XCP-ng
    • Categories
    • Recent
    • Tags
    • Popular
    • Users
    • Groups
    • Register
    • Login

    Upgrade 8.2.1 -> 8.3 failed (manually fixed)

    Scheduled Pinned Locked Moved XCP-ng
    3 Posts 2 Posters 64 Views 2 Watching
    Loading More Posts
    • Oldest to Newest
    • Newest to Oldest
    • Most Votes
    Reply
    • Reply as topic
    Log in to reply
    This topic has been deleted. Only users with topic management privileges can see it.
    • C Offline
      cg
      last edited by

      After upgrading my first server successfully, I upgraded another one recently (different environments, no pool), but it failed.

      I remembered from the forum to check installer logs, so I copied the whole directory (in case it contains useful info) and switched to another console (ALT+F3?) to see where it failed.
      I don't know if it's documented somewhere, but following that console is pretty informative, rather then just seeing a progress bar.
      Older windows types didn't hide what the installer is doing. It's a bit sad XCP-ng "hides" that.

      tl;dr: The problem seemed to be:
      STANDARD ERROR:

      cp: error reading '/tmp/primary-jqbXmQ/usr/lib64/python2.7/lib-dynload/_codecs_hk.so': Input/output error
      cp: failed to extend '/tmp/backup-TbutMQ/usr/lib64/python2.7/lib-dynload/_codecs_hk.so': Input/output error
      

      As it was during backup phase, nothing was broken and I could just retry... to end up with the same problem.
      As it looks like some hongkong locales, I just removed the file and tried again: with success.
      Backup ran through, install/upgrade went fine. Box is running since.

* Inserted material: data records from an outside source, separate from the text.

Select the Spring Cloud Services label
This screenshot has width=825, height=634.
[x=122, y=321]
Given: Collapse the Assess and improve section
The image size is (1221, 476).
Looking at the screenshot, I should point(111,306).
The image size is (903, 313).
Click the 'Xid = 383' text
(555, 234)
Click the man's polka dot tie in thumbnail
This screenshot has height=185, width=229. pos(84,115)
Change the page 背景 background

      I didn't back the file up, but with "ls" it looked fine like everything else. Also nobody ever touched that file. I can't say why, but wanted to drop it here, for archival purposes. Maybe someone else stumbles over a close or similar problem.

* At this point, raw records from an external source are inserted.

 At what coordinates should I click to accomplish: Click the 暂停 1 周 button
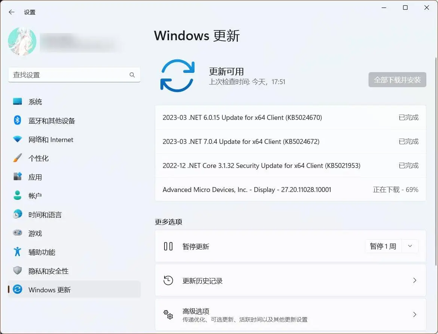(383, 246)
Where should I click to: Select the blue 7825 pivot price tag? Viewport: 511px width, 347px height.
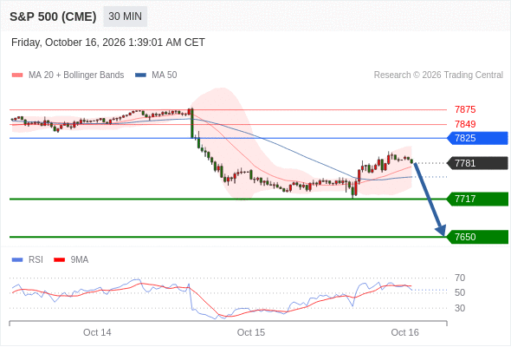coord(477,138)
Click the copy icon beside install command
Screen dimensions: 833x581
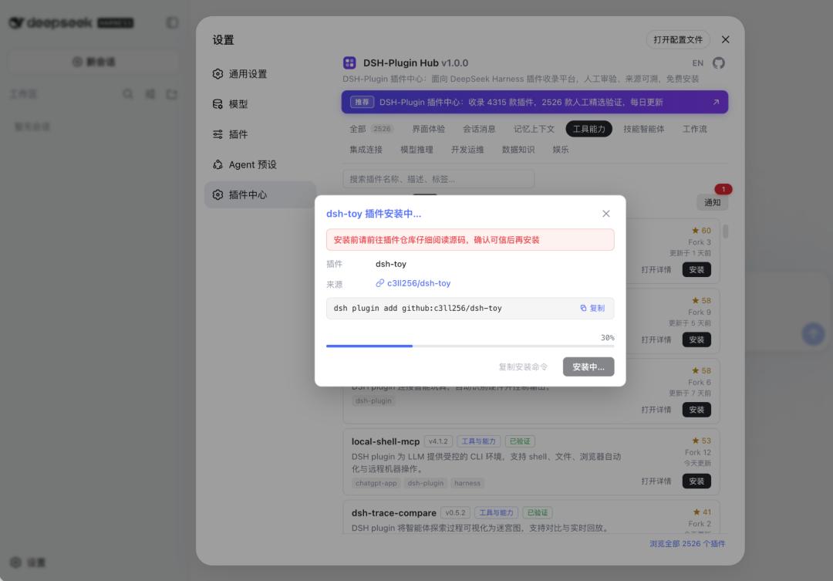(583, 309)
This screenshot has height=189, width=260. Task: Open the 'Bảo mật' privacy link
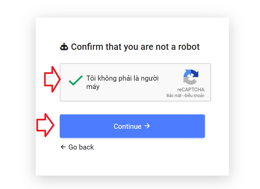[174, 96]
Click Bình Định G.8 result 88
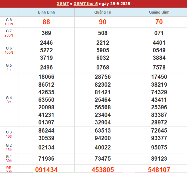187x173 pixels. click(46, 22)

      As the logs and other terminal give quite some information about current actions, debugging was somehow fun and it was interesting to dig a bit into what the installer is actually doing. Big pro over Microsoft... which often is a big pain to debug.

      If you want the whole installlog-dir: I still have it, but will delete the next days, if not.

      Greetings

      • Christof
      1 Reply Last reply Reply Quote 0
      • bleaderB Offline
        bleader Vates 🪐 XCP-ng Team
        last edited by

        When you say retry, did you completely restart the installation process, or did you just go back to the installer screen and retry the step that does the backup?

        If you retried the step, you should still have all the logs of the installer on the updated host in /var/log/installer/ in that case, I would suggest checking the dmesg-log, that sounds like a disk error to me.

        Having removed the file would not impact the newly upgraded host in anyway, it just means you lack that file in the backup, so that could have an impact in case you were to restore, which I hope you won't need.

        Other than that, I would encourage you to check your disk health as this could be a sign of hardware error.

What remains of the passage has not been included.